The lack of clarity leads inevitably to more radical interpretations of personalisation. For example, the notion of students learning what they want, when they want, wherever they want, and at whatever pace they want is no longer an expression of personalisation (Bray and McClaskey, n.d.). This type of approach has morphed into strict individualisation of learning, an approach with questionable merits and a thin research base that flies in the face of cognitive science. As Benjamin Riley (2017, March) points out, the novelty involved in a self-selected, self-paced learning programme is in conflict with the science of learning around effortful thinking and working memory versus long-term memory. He remarks on the irony that schools "often find they need to create 'guardrails' or frameworks around the content students are supposed to learn and the pace at which they learn in it... schools start to converge on a model not all that different from longstanding education models with a scope and sequence." Educational Leadership, 71.
Schools need to be clear about they mean when they promulgate personalisation as a means to an end – enhancing student learning. At Mulgrave, personalisation is defined as the personalisation of learning, support and curriculum. Learning becomes personalised when teachers empower student voice in participating in the design of their learning, in choosing topics and selecting resources, and in demonstrating learning through competency-based assessments with live time feedback. Support becomes personalised when teachers begin with the learner - and not the content – and guide students to set objectives specific to themselves. They help students build a network of teachers, peers and others who can support and strengthen their learning. And curriculum becomes personalised through expanded programme offerings and choice. The Grade 5 Exhibition, the LEAP programme and the addition of new courses in Design, Economics and Philosophy in the Senior School are prime examples of the increased personalisation of curriculum available to Mulgrave students.

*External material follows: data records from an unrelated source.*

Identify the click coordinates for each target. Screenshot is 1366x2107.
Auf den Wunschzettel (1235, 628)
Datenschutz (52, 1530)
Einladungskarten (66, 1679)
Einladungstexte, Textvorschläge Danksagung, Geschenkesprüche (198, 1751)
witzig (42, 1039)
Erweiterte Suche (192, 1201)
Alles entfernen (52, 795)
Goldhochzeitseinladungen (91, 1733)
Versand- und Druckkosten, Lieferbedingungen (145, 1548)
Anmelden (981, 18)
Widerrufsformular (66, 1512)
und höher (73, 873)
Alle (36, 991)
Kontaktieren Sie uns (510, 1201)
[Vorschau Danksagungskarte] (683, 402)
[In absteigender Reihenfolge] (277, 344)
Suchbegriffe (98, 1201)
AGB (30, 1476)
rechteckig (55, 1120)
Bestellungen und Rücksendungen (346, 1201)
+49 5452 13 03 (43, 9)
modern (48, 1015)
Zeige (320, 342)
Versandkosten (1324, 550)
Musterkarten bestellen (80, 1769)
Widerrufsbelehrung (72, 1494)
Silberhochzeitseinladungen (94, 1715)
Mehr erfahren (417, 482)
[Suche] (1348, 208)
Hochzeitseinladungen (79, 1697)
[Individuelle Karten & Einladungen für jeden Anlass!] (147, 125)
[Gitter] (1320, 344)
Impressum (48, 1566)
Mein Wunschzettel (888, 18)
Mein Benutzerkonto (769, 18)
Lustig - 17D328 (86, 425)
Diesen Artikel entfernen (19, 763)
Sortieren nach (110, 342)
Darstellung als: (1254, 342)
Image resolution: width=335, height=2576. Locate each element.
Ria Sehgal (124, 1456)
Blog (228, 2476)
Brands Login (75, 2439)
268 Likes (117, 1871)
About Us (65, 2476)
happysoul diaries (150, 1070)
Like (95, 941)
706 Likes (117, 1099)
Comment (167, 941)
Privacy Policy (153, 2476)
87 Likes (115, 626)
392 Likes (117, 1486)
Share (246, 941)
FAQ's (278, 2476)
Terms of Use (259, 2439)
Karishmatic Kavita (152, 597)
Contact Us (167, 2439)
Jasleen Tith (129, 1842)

Personalisation is a fine ideal. It holds the potential to inspire students, strengthen their motivation and deepen their learning. It is fundamentally about creating classrooms that honour the individual, that help students achieve their personal best. If Todd Rose is indeed correct and no one fits the definition of average, then we ought to be clear about how we personalise learning to help students maximize their potential. At Mulgrave, personalisation is a cornerstone of the school's strategic plan to provide students with a more enriched, extended, applied and international education. It is fundamental to achieving our mission, Inspiring Excellence in Education and Life.